Economist Uğur Gürses commented on his personal blog that it was unlikely the fault had been exploited by anybody for profit. However, such speculation was the “worst side” of the incident sparked by the fault, said Gürses, adding that the money lost in the faulty trades would likely be recovered.
On Sunday, President Recep Tayyip Erdoğan claimed that “currency manipulations aim to cast doubt on Turkey’s strong and solid economy.” Speaking at the Turkey-Kyrgyzstan Business Forum in the Kyrgyz capital of Bishkek, Erdoğan said, “They are trying to cast doubt on Turkey’s strong and solid economy by means of currency manipulations,” without elaborating.
Defying the attacks targeting the Turkish economy, Erdoğan said Turkey is resolved to establish independence in the economy, mainly in the defense industry.
Erdoğan pointed out that dependence on the dollar in international trade had become a bigger problem. “We need to gradually end the monopoly of the dollar once and for all by using local currencies among us,” Erdoğan said.
Turkey’s state-owned Halkbank’s selling dollars on the cheap on Friday night was the result of a cyber attack, and suspicions have focused on Bloomberg, the exchange rate data provider of Halkbank, the pro-government Güneş newspaper claimed on Sunday.
According to Güneş, Halkbank was the victim of a foreign attack and, since Halkbank uses the financial data provided by Bloomberg as do other banks in Turkey, there are suspicions about the financial, software, data and media company’s role in the error that affected only the state-owned bank.
Güneş claimed that Halkbank had been targeted by the United States with investigations launched based on documents allegedly provided by the Gülen movement.
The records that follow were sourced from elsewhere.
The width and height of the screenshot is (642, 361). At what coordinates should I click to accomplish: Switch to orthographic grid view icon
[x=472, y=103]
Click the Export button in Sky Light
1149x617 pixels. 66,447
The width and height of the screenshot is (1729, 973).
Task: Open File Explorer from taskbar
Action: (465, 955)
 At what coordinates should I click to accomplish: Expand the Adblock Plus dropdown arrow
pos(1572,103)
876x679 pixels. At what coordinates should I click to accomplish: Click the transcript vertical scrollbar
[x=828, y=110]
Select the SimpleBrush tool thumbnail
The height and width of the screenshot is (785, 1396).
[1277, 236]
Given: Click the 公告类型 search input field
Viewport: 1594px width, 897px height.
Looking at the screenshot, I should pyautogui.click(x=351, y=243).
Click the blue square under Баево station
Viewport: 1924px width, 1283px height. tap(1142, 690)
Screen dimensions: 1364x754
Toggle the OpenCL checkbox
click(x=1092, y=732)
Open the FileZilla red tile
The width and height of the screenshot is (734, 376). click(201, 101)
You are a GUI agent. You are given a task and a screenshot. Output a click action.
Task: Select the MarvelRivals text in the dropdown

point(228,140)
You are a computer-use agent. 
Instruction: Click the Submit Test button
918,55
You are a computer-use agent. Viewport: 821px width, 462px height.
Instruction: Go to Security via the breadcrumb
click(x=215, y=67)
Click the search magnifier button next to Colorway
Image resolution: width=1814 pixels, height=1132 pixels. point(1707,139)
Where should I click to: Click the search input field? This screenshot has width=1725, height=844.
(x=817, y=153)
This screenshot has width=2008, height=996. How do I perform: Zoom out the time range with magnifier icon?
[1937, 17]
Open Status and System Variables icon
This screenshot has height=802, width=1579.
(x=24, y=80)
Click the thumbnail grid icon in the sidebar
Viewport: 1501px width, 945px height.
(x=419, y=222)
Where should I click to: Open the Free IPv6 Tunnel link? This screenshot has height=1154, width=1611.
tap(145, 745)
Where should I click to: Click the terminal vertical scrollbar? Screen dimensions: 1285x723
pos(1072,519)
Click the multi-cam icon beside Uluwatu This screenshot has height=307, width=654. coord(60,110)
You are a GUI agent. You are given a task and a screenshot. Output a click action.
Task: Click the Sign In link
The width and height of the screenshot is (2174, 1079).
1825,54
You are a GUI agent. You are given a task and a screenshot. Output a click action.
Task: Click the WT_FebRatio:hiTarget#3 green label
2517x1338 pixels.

Güneş said Halkbank executive Atilla had been unlawfully jailed and that the United States had been attacking Turkey by imposing sanctions on two Turkish ministers and doubling tariffs on Turkish aluminum and steel imports in retaliation for the continued detention of American pastor Andrew Brunson, who, according to Güneş, is a spy. The downgrading of Halkbank’s credit rating by credit rating agencies was also a part of the US attacks against the bank, Güneş said.
Turkish government starts punishing firms for price increases
Meanwhile, Turkey’s Trade Ministry started punishing some firms for unfair price increases. The measures came after inspectors tightened controls across Turkey on Friday, the pro-government NTV reported on Saturday. In Ankara, the inspectors walked into retailers selling furniture, white goods and food, the news channel said, adding that proceedings have been launched against some companies.
The move comes after the ministry published a decision in the government’s Official Gazette saying firms would be charged with “commercial deception” should they be found to be hiking prices without good reason. Ministry officials are studying whether businesses are raising the price of goods that are unaffected by a recent collapse in the Turkish lira’s value.
A board within the ministry has been given responsibility for swiftly determining such behavior and taking action, according to the decision.
Inflation in Turkey is surging after the lira plunged against major currencies. Losses against the dollar so far this year total about 50 percent. Consumer price inflation was 15,9 percent in July and is expected to accelerate further in August, led by food costs. Data for last month are due on Sept. 3.
The Turkish government has also warned businesses against hoarding goods, a practice common in the 1990s when inflation had briefly exceeded 100 percent. Meanwhile, the central bank is now refraining from interest rate hikes that economists say would pare inflation. It had raised its benchmark rate by 500 basis points to 17.75 percent in the first half of the year. It hasn’t increased it again since early June despite the lira diving to fresh record lows.